** Opening Material for this task block **
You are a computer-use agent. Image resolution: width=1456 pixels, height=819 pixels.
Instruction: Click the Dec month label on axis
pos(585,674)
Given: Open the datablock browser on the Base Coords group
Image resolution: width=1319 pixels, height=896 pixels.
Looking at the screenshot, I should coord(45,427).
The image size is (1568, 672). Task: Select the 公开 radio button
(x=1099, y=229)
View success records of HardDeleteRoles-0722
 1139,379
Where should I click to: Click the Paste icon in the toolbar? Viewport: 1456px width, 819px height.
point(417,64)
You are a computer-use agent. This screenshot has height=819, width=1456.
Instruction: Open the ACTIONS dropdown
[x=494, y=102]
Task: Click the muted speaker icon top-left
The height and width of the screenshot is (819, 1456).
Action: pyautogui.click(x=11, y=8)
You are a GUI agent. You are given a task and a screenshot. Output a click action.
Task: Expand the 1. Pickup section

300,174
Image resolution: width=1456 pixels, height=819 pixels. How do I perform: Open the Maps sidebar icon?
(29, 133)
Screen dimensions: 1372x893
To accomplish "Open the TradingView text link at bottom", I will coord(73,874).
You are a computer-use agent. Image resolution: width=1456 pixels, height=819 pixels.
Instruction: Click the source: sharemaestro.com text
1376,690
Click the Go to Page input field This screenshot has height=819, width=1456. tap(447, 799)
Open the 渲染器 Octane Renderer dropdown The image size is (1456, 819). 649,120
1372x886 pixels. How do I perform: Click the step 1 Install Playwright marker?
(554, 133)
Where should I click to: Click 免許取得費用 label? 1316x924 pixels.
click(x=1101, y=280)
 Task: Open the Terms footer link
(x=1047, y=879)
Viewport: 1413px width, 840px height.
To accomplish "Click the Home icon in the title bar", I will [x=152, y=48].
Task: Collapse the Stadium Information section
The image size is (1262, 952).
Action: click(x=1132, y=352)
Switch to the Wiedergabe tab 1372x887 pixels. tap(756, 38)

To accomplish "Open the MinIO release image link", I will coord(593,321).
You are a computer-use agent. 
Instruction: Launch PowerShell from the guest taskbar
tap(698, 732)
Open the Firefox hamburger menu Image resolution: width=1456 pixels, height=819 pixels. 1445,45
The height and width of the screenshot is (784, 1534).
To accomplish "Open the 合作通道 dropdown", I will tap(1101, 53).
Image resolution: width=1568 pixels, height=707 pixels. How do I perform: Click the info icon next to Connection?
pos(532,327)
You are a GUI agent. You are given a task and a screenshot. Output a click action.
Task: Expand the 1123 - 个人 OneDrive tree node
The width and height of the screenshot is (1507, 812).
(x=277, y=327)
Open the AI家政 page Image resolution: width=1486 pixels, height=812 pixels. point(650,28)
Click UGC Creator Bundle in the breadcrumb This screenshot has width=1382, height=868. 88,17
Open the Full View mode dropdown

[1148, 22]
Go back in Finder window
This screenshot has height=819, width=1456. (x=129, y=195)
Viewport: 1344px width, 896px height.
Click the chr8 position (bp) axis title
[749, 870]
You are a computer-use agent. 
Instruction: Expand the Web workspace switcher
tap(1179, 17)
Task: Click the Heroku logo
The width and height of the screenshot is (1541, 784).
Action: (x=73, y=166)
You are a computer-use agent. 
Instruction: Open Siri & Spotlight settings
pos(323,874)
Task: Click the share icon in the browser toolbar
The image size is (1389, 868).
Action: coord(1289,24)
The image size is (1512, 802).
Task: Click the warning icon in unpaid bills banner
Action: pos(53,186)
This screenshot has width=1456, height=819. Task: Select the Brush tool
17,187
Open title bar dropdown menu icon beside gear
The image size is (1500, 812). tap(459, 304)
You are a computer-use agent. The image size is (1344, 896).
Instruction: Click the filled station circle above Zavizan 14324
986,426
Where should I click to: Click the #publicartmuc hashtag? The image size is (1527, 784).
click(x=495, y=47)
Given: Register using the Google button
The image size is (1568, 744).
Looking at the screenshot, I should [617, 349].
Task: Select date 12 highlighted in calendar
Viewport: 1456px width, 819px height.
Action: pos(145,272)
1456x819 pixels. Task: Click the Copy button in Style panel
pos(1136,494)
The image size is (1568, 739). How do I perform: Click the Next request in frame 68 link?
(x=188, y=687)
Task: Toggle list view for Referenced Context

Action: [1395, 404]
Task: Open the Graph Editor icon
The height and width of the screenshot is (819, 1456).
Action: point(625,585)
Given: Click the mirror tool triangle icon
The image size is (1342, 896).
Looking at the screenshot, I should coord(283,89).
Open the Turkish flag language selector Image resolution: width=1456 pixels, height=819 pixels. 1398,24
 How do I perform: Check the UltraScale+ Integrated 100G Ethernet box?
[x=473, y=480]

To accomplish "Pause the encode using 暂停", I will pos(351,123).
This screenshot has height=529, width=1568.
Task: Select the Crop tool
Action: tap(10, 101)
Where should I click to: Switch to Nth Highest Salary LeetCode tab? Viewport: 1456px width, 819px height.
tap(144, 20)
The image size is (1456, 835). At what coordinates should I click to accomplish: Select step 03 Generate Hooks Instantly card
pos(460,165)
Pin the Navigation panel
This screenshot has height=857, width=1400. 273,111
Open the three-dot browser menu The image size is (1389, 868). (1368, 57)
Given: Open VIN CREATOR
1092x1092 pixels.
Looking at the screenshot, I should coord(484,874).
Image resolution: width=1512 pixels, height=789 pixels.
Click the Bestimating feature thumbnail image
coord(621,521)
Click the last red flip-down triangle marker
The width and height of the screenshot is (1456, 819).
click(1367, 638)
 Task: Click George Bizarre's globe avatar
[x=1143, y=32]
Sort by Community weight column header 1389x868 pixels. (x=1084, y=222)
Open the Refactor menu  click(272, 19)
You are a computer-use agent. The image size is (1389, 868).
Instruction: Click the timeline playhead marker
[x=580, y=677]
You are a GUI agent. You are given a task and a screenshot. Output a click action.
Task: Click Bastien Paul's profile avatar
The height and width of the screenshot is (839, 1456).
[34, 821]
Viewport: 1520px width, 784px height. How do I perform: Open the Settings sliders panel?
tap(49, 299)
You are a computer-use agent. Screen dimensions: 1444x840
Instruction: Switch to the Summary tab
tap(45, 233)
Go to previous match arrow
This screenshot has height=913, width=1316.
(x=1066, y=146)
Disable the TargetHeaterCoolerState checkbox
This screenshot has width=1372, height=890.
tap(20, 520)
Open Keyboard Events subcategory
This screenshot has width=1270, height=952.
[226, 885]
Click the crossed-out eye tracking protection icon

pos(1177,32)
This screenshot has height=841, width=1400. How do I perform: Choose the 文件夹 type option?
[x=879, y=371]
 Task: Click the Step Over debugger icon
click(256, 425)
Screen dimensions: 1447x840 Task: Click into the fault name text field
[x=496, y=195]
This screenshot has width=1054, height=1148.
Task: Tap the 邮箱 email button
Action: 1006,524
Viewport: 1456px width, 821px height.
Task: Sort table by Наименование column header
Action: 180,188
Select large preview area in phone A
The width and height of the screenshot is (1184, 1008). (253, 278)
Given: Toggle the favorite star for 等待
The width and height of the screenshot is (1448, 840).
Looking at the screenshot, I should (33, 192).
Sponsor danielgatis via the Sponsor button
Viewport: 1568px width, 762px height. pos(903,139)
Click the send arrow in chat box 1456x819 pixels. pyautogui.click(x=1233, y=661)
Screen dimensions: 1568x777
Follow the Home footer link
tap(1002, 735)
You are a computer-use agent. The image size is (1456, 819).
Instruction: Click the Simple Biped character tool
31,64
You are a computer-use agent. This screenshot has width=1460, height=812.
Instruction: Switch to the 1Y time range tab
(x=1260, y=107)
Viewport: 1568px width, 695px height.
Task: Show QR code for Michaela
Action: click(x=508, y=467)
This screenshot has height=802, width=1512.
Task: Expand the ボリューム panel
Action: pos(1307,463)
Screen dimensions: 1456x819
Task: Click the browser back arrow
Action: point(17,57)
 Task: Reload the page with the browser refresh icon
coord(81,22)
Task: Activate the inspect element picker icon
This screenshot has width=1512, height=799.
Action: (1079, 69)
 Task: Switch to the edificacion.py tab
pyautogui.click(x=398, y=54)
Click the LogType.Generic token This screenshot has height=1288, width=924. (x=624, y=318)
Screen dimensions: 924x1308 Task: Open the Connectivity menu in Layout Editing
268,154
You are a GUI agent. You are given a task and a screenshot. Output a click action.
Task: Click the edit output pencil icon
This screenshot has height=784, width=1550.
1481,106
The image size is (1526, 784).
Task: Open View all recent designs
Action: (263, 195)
** Closing Material for this task block **
• Your task:
Copy out the lines of the records above in which the string "triangle" appears.

• Response area:
Given: Click the mirror tool triangle icon
Click the last red flip-down triangle marker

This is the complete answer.